## AIM OF THE EXERCISE
From the line containing "Task: Open the 通讯录 contacts icon" down to the final line of the entries below, return each line exactly and drop the pictures.

## GIVEN RECORDS
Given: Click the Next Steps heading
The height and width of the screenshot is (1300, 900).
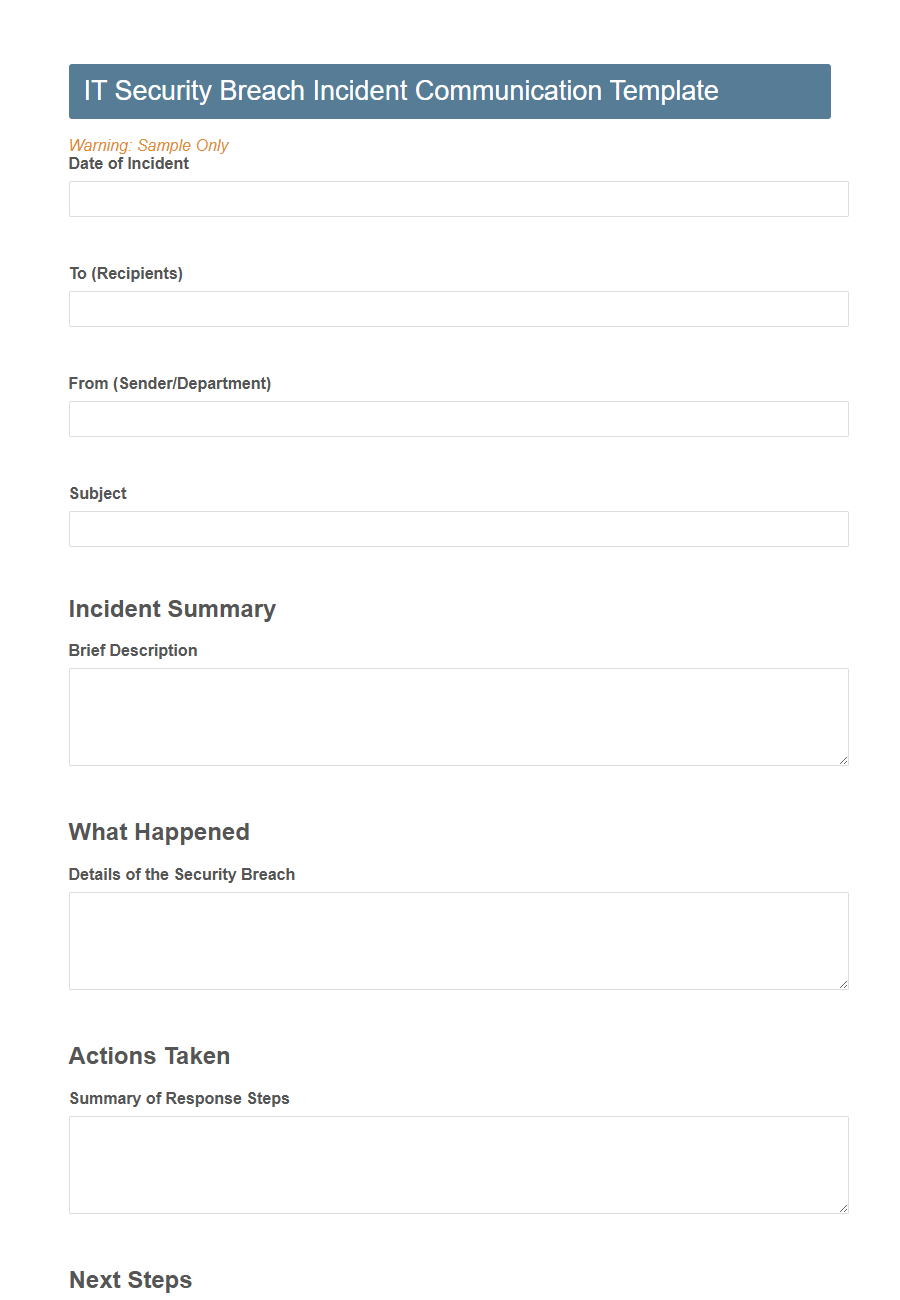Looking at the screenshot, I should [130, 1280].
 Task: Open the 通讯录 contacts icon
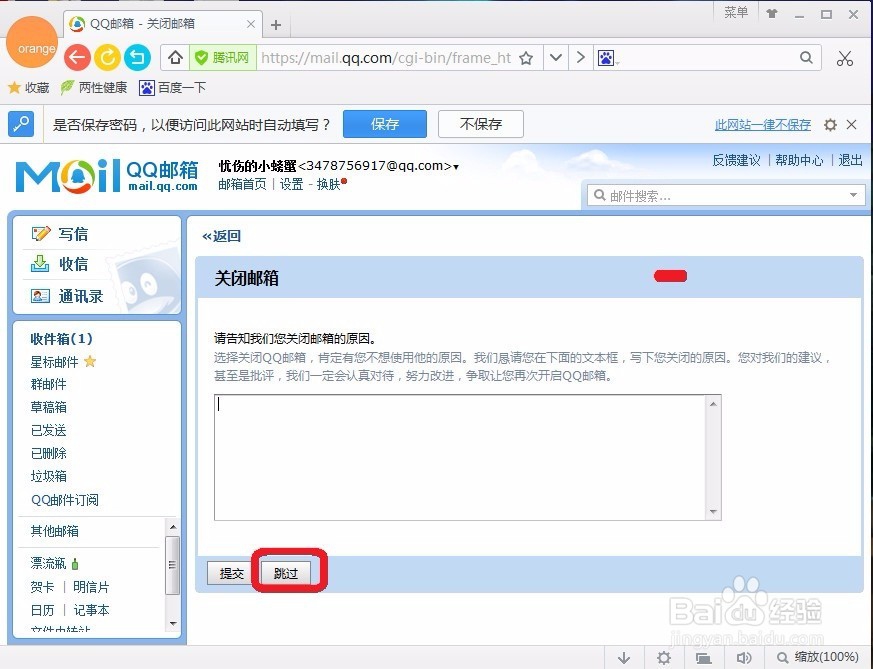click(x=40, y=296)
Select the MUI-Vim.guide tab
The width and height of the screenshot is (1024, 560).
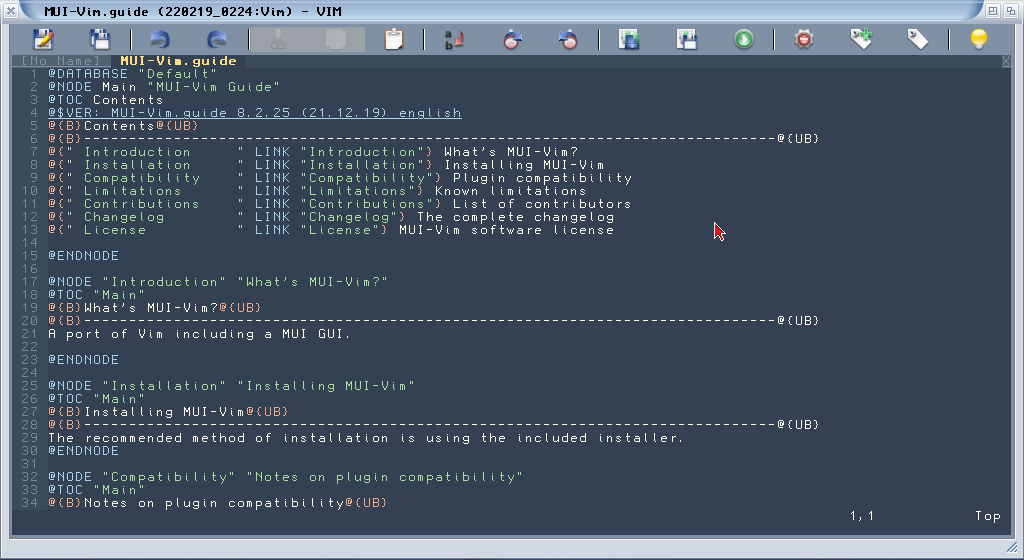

## EXERCISE RESULT
 Task: Open the 通讯录 contacts icon
click(x=40, y=296)
Select the MUI-Vim.guide tab
The width and height of the screenshot is (1024, 560).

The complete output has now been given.